The Silver’s Long-term Bullish Trend

As real interest rates have remained near all-time-lows, silver and gold have stagnated for nearly a year.  Silver is a store of wealth and has some industrial uses, giving it economic value. 

Silver is more abundant than gold and generally seen as less attractive. However, it also has greater industrial demand. It is a critical component in renewable products such as electric vehicles. 

It is more sensitive to economic fluctuations, particularly in the global manufacturing sector. Moreover, it is less economically sensitive than base metals like iron, copper, and nickel,  but is far more sensitive than gold. 

Silver and gold prices depend greatly on the inflation outlook and real interest rates, which are the rates paid on a risk-free investment less the inflation outlook. It is the real economic return of a risk-free investment. 
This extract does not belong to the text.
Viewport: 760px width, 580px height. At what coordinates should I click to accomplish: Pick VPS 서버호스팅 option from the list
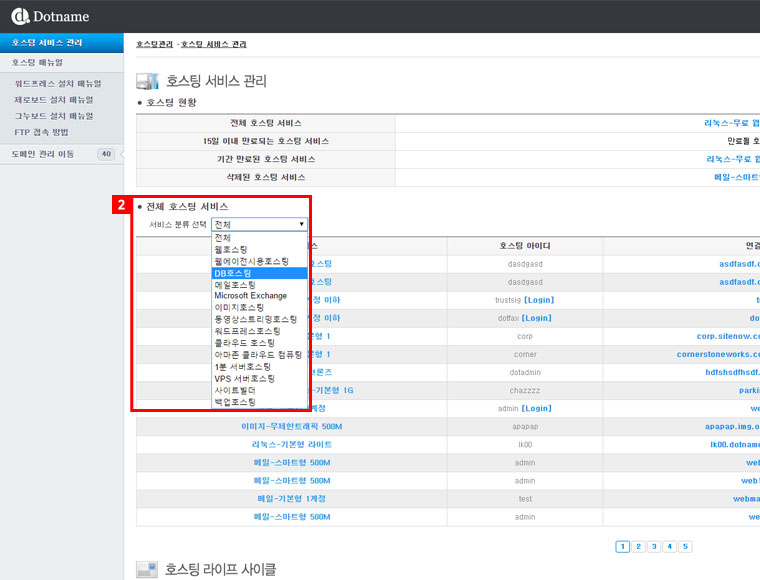pyautogui.click(x=247, y=378)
Russia is now holding more value of Gold in its reserves than US Dollar. The country reduced its dollar holdings by nearly 50% within the last three years. 

The US owns some 8,133 tonnes of Gold. The official number of China’s holding is lower, estimated to be roughly 14,500 tonnes. 

At recently reduced prices in the Silver market, Silver seems to be a good insurance play for wealth preservation, with a closer inspection of the monthly chart providing compounding evidence of the long-term bullish trend in Silver. 

In Last Week’s Market

Most of the commodities  in non-Agro segment were under pressure during Tuesday’s trading. Gold prices managed to recover, while crude oil and base metals traded weak on demand concerns  and weak equity indices. 

On Wednesday, bullion prices traded firm, with spot gold prices at COMEX trading near $1,805 per ounce.  The weak Asian equity indices also supported bullion prices, which are expected to trade sideways to downwards  for the day. 

Precious metals were fluctuating ahead of the U.S.  Federal Reserve meeting. 

Crude Oil prices also traded firm on Wednesday. Benchmark NYMEX WTI crude oil prices traded 0.68% up near $72.14 per barrel. 

Expectations of bullish weekly inventory data drove crude oil prices to trade higher and the peak summer season has helped. 

On Tuesday, the  API report showed a draw of 4.7 MB last week.  For the day , crude  oil prices are expected  to trade sideways to upward.

On Wednesday, base metals prices traded steady. Most of the metals pared some previous losses. Copper and Nickel prices traded firm on a strong demand outlook, falling in inventories. Base metals may trade sideways to upward for the day.